What career path did you want to follow as a child?
I trained as a dancer and performer as a child, which had a huge impact on my creative thought process, as well as educating me about the technicalities involved in making work from the perspective of both the performer and the observer. I started an online magazine when I was 12, which was my first real launch into entrepreneurship; and a web design business the same year. I won a scholarship to the Royal Irish Academy of Music and in 2008 made a short video which was shown at the Beijing Film Festival. I began my career in fashion in 2011, and soon began styling and art directing shoots. My experience in the fashion industry has been crucial to the development of my artistic practice, which is heavily focused on using costume as a vehicle to explore, express and define notions of identity. My practice is a fusion of all my experiences with sculpture, video, sound, performance and technology.

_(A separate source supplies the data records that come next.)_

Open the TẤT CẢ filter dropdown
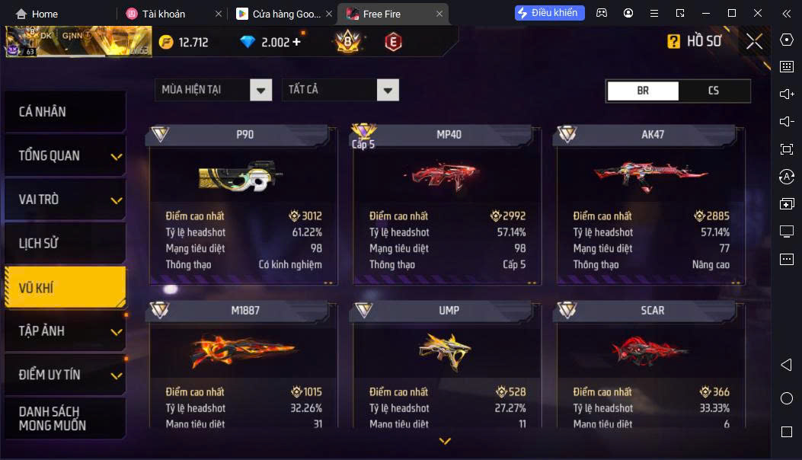This screenshot has width=802, height=460. [340, 90]
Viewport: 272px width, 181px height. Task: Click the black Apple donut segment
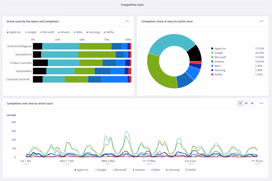(195, 53)
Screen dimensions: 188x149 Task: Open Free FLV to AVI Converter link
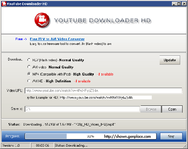tap(57, 39)
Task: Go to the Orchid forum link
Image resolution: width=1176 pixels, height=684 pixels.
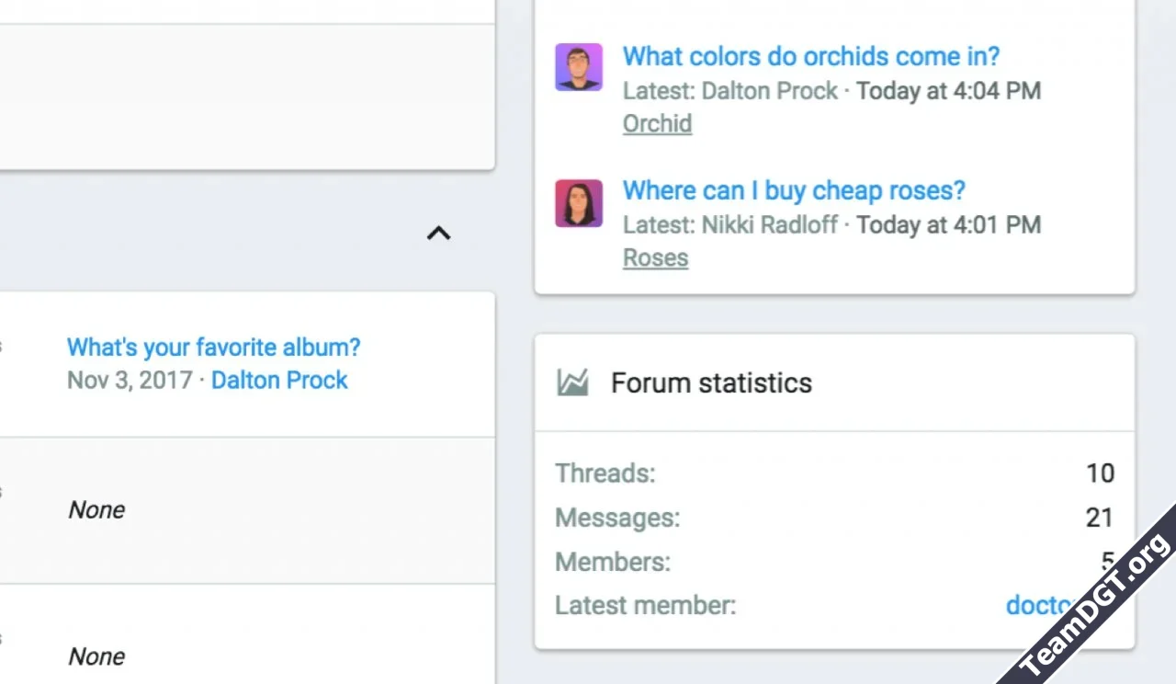Action: click(657, 123)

How did you develop your career towards your current job / practice?
The year I graduated from NCAD I was invited to exhibit my degree show work at the Royal Academy of Arts, London and the Museum of Contemporary Art, Denver, and went on to win at the RDS visual art awards at the end of 2016. This set me up to continue creating large-scale installations.
Tell us a bit about your current exhibition, ‘Transcending Time’.

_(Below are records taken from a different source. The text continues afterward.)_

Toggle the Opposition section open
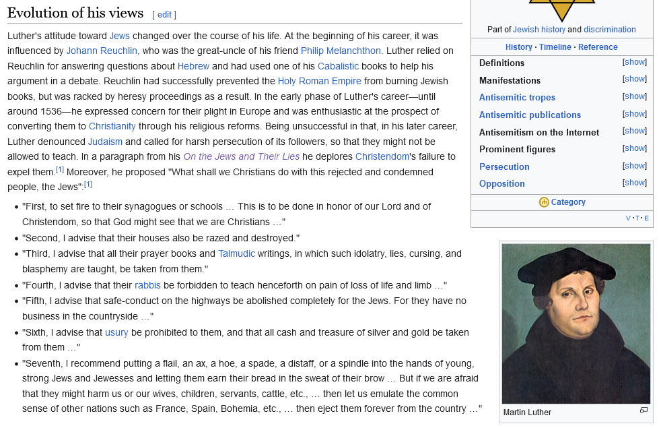Image resolution: width=659 pixels, height=428 pixels. [x=634, y=183]
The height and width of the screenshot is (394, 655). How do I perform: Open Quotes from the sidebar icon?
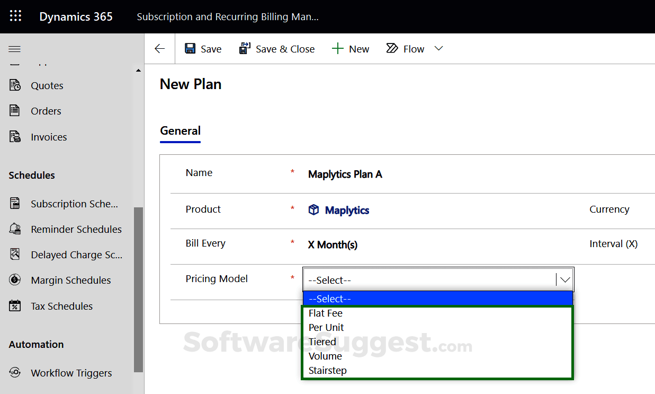pos(15,85)
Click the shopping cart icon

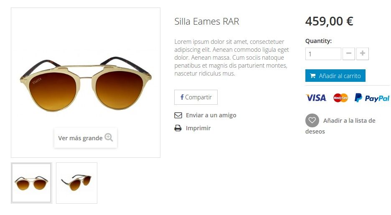pyautogui.click(x=313, y=76)
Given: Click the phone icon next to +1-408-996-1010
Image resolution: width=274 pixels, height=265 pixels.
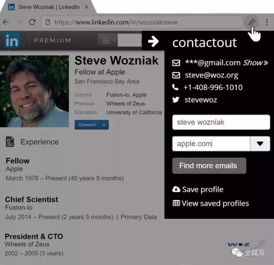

I have always been interested in the complex relationships that exist between the viewer, the artist and the context in which the work is made and exhibited. When lockdown began, I started reimagining what is possible given our current limitations. I wanted to do something different and bring art to people. This is a moving digital installation that will come to your house upon request. It was inspired by my latest solo show in Paris - an open-air digital installation consisting of LED screens which surround the exterior of the gallery; and was viewed at a distance. I wanted to recreate this excitement in Ireland, whilst remaining innovative in our current climate and obeying the social distancing restrictions. As my work is a combination of sculpture, technology, sound and performance, I came up with a concept that fits within my practice but also offers a more exciting alternative to the online space. The exhibition was commissioned by Fingal County Council Public Art Programme and is available to residents of the Fingal area (July 2020).
What is the one experience – during your time at NCAD – that has informed you most in your career / work to date?
In my core year, Philip Napier, Head of Fine Art, gave a great talk on what the course entails and the role of an artist. One thing that he said really stuck with me during my four years studying at NCAD: “If you’re lucky, maybe one of you will make it.” He was right. Pursuing art is an incredible challenge but incredibly rewarding, and this was exactly the kind of motivation I needed.
If you were chatting with current NCAD students today, what is the one piece of advice you would offer?
Say yes; and figure it out later.
Given the global turmoil and change, accelerated by the COVID-19 pandemic, what – in your opinion – are the opportunities for those in creative industries?
When I got news that all my upcoming shows for the year were cancelled, I quickly decided to create from possibility, not circumstance. One great power of the imagination is to enable us to see an alternative future, where reason sees none. We need art to reawaken our sense of wonder, to remind us of our freedom, and to highlight the things in our cultures that enable us to withstand the dreaded visage of death. Art is needed now.